─── Passage provided

Data-Driven Business

As with any standard-setting revolution, businesses across the spectrum are now following these examples. But what these organizations need to understand is that simply deciding to be data-driven, or to “do Big Data,” isn’t enough.

As with any strategy or business model, it’s advisable to apply best practices to ensure the endeavor is worthwhile and that it operates as efficiently as possible. In fact, it’s especially important with data, as poorly governed data will lead to slower times to market and oversights in security. Additionally, poorly managed data fosters inaccurate analysis and poor decision-making, further hampering times to market due to inaccuracy in the planning stages, false starts and wasted cycles.

Essentially garbage in, garbage out – so it’s important for businesses to get their foundations right. To build something, you need to know exactly what you’re building and why to understand the best way to progress.

Data Governance 2.0 Is the Underlying Factor

Good data governance (DG) enables every relevant stakeholder – from executives to frontline employees – to discover, understand, govern and socialize data. Then the right people have access to the right data, so the right decisions are easier to make.

Traditionally, DG encompassed governance goals such as maintaining a business glossary of data terms, a data dictionary and catalog. It also enabled lineage mapping and policy authoring.

However, Data Governance 1.0 was siloed with IT left to handle it. Often there were gaps in context, the chain of accountability and the analysis itself.

Data Governance 2.0 remedies this by taking into account the fact that data now permeates all levels of a business. And it allows for greater collaboration.

It gives people interacting with data the required context to make good decisions, and documents the data’s journey, ensuring accountability and compliance with existing and upcoming data regulations.

But beyond the greater collaboration it fosters between people, it also allows for better collaboration between departments and integration with other technology.

By integrating data governance with data modeling (DM), enterprise architecture (EA) and business process (BP), organizations can break down inter-departmental and technical silos for greater visibility and control across domains.

By leveraging a common metadata repository and intuitive role-based and highly configurable user interfaces, organizations can guarantee everyone is singing off the same sheet of music.

──────
─── Source excerpt

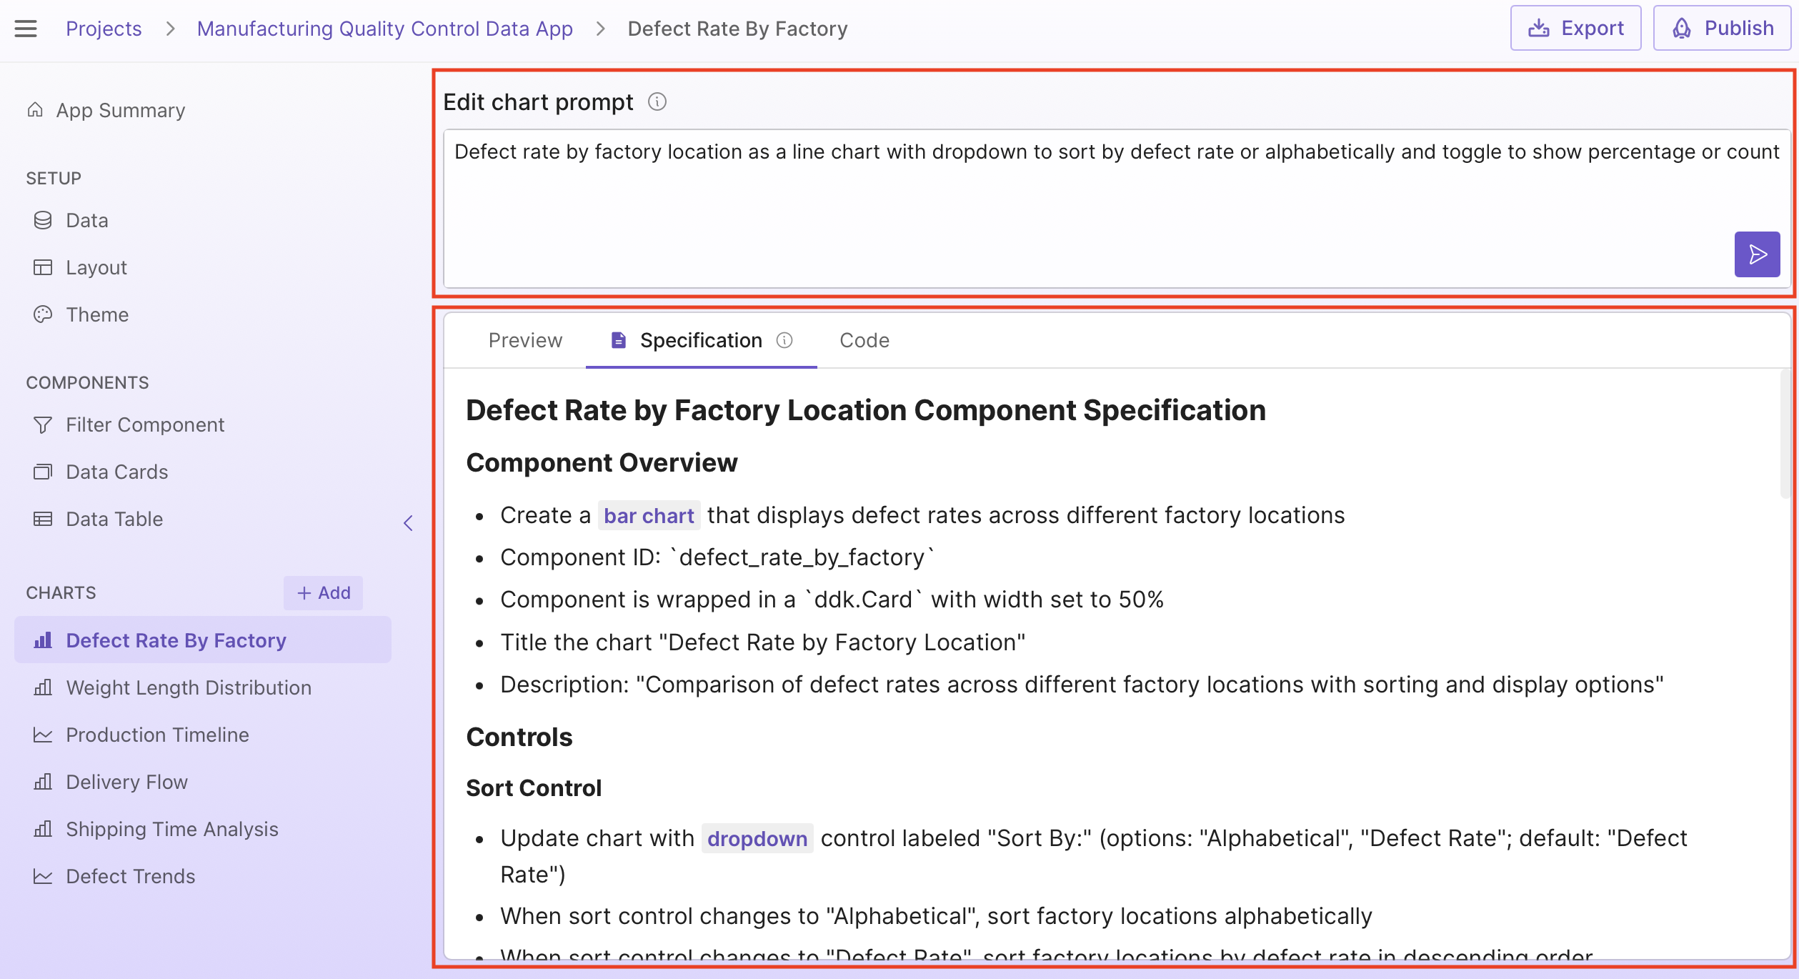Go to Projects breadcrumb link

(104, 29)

──────

[What to work on]
1) Quote the data governance passage word for word, everything from "Traditionally, DG encompassed" down to "with other technology.".
2) According to the data governance passage, why is applying best practices especially important with data? Answer in one to three sentences.

[Answers to the problems]
1)
Traditionally, DG encompassed governance goals such as maintaining a business glossary of data terms, a data dictionary and catalog. It also enabled lineage mapping and policy authoring.

However, Data Governance 1.0 was siloed with IT left to handle it. Often there were gaps in context, the chain of accountability and the analysis itself.

Data Governance 2.0 remedies this by taking into account the fact that data now permeates all levels of a business. And it allows for greater collaboration.

It gives people interacting with data the required context to make good decisions, and documents the data’s journey, ensuring accountability and compliance with existing and upcoming data regulations.

But beyond the greater collaboration it fosters between people, it also allows for better collaboration between departments and integration with other technology.

2) Poorly governed data leads to slower times to market and oversights in security. Poorly managed data also fosters inaccurate analysis and poor decision-making, which further slows times to market through inaccurate planning, false starts and wasted cycles.